- Problem to work on -
From the records below, extract only the lines running from the line with "NEWSLETTER (561, 1820)" to the line with "Senin yorumun (13, 2374)", both lines included, reproducing them exactly.
━━ Records shown ━━
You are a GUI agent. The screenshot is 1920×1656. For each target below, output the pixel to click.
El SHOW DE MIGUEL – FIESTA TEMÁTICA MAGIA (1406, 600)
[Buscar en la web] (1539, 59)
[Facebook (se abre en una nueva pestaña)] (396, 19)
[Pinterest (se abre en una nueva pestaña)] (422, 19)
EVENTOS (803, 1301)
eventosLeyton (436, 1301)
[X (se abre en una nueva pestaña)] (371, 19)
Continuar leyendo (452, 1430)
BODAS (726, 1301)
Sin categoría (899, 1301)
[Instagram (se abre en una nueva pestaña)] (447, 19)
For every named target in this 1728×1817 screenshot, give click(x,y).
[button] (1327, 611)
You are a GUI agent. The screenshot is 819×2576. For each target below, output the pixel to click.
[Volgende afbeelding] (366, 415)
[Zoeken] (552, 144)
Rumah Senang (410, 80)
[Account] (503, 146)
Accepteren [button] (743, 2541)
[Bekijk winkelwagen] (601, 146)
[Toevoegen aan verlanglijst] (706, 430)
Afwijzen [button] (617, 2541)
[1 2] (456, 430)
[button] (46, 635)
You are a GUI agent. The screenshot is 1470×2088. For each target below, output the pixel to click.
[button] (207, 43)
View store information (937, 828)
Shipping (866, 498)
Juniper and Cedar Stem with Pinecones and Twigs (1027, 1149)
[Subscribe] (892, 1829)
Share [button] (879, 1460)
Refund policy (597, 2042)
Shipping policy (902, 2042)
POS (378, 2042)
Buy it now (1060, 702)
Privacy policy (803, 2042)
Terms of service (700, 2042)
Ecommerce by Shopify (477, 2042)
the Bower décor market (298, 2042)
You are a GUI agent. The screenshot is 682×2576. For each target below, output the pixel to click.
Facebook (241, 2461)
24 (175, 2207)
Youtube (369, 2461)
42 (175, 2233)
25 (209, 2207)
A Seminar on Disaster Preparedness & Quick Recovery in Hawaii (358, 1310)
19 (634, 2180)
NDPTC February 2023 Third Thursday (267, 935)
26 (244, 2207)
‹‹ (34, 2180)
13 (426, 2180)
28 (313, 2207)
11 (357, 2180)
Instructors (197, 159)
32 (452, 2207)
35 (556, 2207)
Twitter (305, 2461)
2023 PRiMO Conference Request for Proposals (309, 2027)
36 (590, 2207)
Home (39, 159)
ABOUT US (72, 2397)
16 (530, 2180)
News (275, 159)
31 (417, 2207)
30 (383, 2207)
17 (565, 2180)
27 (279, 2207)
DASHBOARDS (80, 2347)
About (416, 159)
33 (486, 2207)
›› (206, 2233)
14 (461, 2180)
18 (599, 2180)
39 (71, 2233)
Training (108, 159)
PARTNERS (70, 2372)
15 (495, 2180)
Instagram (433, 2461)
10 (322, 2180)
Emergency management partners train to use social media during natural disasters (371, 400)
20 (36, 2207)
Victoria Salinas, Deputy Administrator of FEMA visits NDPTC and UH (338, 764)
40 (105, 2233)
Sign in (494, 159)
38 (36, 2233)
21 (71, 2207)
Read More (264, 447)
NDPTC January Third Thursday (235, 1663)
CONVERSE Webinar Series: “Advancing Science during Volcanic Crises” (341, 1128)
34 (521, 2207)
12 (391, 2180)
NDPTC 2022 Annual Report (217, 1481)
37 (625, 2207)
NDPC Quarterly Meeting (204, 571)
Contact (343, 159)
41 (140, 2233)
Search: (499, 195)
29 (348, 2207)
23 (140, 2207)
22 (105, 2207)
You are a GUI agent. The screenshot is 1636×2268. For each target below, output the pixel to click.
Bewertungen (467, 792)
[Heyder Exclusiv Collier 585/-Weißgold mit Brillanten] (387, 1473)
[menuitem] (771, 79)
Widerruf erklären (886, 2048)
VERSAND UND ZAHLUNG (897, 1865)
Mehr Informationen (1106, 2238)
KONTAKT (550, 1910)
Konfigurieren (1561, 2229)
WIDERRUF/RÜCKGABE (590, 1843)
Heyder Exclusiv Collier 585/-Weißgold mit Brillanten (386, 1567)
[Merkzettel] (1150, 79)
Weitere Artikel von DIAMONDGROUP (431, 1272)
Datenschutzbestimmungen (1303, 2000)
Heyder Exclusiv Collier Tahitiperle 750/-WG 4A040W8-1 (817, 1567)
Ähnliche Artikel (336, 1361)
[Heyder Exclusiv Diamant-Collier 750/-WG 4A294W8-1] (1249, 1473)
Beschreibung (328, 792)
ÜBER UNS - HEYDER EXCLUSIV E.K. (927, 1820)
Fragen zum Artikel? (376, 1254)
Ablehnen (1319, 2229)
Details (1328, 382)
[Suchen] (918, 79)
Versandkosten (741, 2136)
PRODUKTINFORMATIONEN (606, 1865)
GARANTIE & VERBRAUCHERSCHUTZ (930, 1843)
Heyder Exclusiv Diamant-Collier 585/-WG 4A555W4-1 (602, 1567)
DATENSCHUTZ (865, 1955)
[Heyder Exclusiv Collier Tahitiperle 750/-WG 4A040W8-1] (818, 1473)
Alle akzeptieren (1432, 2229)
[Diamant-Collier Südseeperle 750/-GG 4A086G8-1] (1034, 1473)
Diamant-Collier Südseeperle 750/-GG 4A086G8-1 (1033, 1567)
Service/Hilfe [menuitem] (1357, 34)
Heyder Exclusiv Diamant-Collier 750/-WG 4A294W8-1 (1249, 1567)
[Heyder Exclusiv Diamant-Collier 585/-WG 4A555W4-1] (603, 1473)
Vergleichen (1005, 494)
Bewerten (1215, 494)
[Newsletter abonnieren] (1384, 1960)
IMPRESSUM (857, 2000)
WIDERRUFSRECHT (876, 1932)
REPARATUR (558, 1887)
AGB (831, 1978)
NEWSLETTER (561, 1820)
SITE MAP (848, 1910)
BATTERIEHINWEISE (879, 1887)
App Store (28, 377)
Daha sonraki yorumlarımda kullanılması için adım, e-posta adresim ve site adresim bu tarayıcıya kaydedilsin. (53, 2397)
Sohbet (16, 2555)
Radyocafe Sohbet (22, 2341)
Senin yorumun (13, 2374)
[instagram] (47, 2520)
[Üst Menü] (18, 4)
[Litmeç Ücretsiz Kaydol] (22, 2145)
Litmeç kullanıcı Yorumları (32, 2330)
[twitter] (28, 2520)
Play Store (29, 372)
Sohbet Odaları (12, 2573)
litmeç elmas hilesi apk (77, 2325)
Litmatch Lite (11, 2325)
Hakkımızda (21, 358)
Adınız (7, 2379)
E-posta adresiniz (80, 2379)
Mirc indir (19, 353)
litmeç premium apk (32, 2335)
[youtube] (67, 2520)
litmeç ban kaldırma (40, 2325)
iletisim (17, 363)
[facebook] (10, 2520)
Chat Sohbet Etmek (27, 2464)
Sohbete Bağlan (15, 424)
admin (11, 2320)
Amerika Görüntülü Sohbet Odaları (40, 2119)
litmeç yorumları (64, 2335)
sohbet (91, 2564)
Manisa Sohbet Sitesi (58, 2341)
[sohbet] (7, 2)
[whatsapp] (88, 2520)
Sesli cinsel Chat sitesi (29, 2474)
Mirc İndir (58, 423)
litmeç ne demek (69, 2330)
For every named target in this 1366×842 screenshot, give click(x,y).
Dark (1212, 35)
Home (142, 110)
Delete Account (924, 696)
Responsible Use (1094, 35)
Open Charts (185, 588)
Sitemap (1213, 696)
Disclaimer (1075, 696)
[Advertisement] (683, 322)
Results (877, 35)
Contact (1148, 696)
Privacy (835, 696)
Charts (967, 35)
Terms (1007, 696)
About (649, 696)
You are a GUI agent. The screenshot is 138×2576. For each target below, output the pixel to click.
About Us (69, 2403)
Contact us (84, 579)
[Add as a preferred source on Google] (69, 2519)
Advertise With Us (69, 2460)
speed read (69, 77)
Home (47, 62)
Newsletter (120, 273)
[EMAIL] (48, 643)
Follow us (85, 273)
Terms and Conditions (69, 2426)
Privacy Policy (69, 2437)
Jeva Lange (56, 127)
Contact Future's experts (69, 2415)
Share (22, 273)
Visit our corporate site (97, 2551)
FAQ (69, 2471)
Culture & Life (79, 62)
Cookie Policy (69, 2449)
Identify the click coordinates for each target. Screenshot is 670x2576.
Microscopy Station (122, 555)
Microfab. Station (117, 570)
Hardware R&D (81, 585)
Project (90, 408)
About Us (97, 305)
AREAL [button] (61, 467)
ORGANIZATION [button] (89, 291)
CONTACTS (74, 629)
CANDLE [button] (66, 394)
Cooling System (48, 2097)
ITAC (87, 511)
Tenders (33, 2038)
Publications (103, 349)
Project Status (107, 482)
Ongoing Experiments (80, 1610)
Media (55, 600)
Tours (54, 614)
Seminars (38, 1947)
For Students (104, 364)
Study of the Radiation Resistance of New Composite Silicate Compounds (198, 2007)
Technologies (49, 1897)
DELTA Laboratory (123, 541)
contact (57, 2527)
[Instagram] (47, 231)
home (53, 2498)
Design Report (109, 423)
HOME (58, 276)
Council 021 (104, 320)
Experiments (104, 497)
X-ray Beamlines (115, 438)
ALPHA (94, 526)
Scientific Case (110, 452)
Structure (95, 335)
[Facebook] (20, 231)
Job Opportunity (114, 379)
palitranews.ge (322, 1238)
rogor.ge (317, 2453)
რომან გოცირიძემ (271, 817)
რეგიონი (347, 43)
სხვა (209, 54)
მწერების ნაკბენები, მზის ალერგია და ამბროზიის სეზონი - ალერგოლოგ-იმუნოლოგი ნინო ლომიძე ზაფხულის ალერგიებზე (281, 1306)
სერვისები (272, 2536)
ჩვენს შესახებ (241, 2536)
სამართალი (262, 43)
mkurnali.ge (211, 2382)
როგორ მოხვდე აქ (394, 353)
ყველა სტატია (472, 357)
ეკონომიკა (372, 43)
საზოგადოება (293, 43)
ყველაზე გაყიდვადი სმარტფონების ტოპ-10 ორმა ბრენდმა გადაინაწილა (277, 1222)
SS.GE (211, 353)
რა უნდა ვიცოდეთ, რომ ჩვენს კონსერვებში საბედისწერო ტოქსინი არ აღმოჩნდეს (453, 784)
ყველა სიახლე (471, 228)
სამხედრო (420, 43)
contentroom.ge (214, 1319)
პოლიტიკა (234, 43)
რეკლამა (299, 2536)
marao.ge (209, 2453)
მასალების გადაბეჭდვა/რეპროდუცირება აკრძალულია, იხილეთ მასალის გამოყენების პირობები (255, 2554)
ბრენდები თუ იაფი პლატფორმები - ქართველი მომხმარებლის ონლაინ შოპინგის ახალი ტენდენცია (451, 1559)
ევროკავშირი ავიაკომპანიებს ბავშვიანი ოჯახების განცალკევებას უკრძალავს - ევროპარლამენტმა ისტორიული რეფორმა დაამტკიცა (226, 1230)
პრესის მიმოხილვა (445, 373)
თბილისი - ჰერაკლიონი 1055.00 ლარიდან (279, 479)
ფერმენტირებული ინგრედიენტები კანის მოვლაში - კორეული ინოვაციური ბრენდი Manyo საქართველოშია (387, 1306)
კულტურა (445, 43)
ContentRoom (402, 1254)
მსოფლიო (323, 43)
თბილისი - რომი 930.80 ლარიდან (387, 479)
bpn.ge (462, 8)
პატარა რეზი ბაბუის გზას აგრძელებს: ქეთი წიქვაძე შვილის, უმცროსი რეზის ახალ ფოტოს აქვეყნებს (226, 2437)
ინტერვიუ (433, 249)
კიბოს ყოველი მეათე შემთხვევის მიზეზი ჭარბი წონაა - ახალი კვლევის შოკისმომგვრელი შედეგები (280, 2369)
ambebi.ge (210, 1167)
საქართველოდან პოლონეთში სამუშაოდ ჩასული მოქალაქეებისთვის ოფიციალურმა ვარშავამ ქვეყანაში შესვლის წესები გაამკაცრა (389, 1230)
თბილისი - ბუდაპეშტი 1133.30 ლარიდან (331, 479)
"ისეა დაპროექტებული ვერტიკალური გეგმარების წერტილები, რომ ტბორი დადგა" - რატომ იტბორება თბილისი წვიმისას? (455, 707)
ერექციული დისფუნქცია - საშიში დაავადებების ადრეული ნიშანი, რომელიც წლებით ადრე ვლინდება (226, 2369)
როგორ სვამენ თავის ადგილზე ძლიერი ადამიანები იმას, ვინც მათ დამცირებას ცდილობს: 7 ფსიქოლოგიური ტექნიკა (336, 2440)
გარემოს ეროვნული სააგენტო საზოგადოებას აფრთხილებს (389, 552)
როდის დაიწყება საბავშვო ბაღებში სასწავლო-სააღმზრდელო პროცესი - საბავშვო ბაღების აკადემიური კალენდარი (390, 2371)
━━━
- Output of the exercise -
NEWSLETTER (561, 1820)
SITE MAP (848, 1910)
BATTERIEHINWEISE (879, 1887)
App Store (28, 377)
Daha sonraki yorumlarımda kullanılması için adım, e-posta adresim ve site adresim bu tarayıcıya kaydedilsin. (53, 2397)
Sohbet (16, 2555)
Radyocafe Sohbet (22, 2341)
Senin yorumun (13, 2374)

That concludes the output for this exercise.